Callbacks should stay if you ask me. It's also not something I consider easily pluginizable (this is deep, nasty backend stuff).
Granted, nobody uses components (and they were sort of deadborn anyway), so no problem here. Granted, special DB adapters are a spicy specialty that only their respective
maintainers should touch. But I got the problem with the big picture. It just upsets me that more and more totally vital things get extracted without anybody being asked if it's a good cource of action or not.
It's just presented as a faite accompli in a changeset. I know the "I don't owe you shit" argument, thanks.
So I could take it for pagination (I had no app of all the ones I have built that didn't make use of it to date).
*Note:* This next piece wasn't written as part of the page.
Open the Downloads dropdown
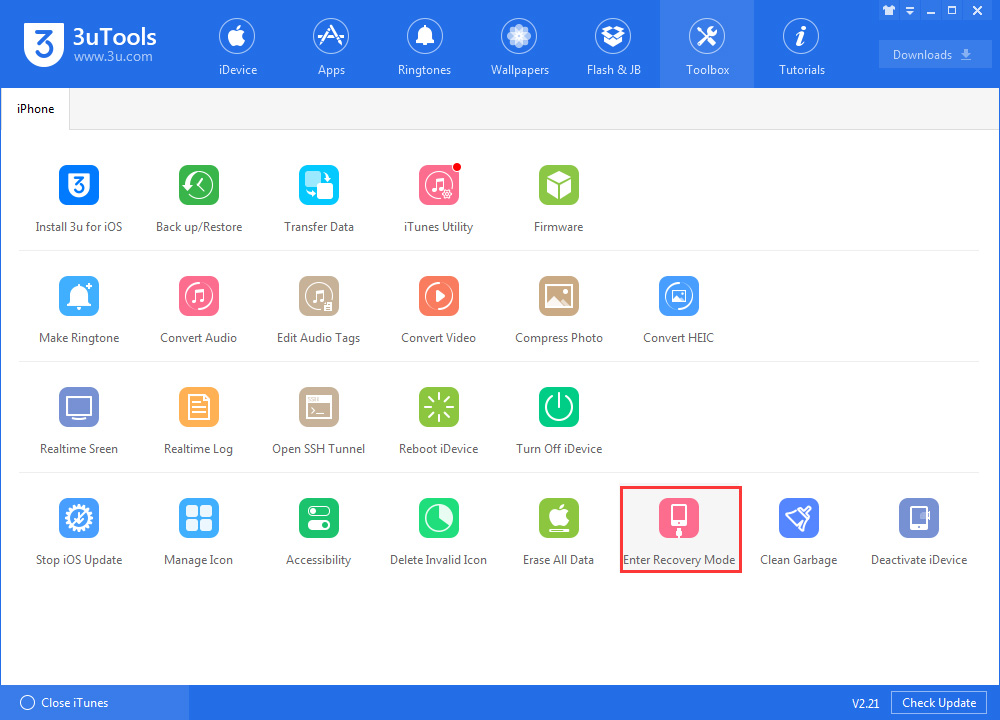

Why did you kill the poor fella? "Did not like the style".
I took it for acts_as_list (none of the apps I've made could do without it either). Why did you kill the poor fella? "Did not like the style".
I took it for acts_as_nested_set (the half of what I've built got that in heavy rotation too). Why did you kill the poor fella? "Did not like the style".
I am all for "less software" and such, but it's kind of unpleasant to see the very features which warrant my Rails use
evaporate. With a poof. And I never, _never_ as of yet made anything using the restful paradigm, neither did I have any need to do so.
Did these components have failing tests before extraction? No they didn't (most). Did they brake all the time? No. Is someone going to do CI with them now that they are gone? _Nobody_.
There are tickets on the trac for nested set and acts as list, and everybody knows what happened to them. There are people that wrote better_nested_set and friends - this has never become trunk, for one reason or another (most of the reasons being political so it seems).
What I ultimately fear (and I consider the fear justified) is that there will be a case of component rot (look at what happens to the plugins which are already extracted,for instance. "This plugin only works with Edge Rails revision 76743"). At the same time nothing is being done to actually loose-couple the components (and make their partial use possible) - you can't run a plugin test on a controller withour running routes. Can you do a template lookup without engaging the whole view subsystem and doing major monkeypatching? No you can't (yes I did file a ticket on that).
I can imagine that the extractions taking place are targeted at simplifying support of Rails as a coherent piece of software. I know that extractions do not bring (or bring only minimal) speed benefits (it's not that big
of a deal on the performance front to "extract everything").
And yes, I do use habtm callbacks (seldom) and I do use spacer_templates (often), even if they might be not en-vogue and rest-du-jour. Am I the only one on this list who uses that stuff, I wonder.
The only course of action that I can justify in this case is "extract but keep" - that is, the extracted pieces should be integrated into the testing/CI lifecycle. At least so that you know when they cease to function
between rev. 18212121 and 18212122, while many many innocent folks depend on them. So that Rails indeed works like a "composable set of plugins" but stays testable and runnable as a whole (with or without
the bells and whistles). As the current course of action goes, it's "get rid of" instead of "pluginize". That's the approach that is worrying.
Hope I did not offend anyone. If I'm alone in these thoughts I will rest my case (I'm not core and I did not win any hackfests, and do not do kung-fu, so my opinion weights in at around 2 grams metric).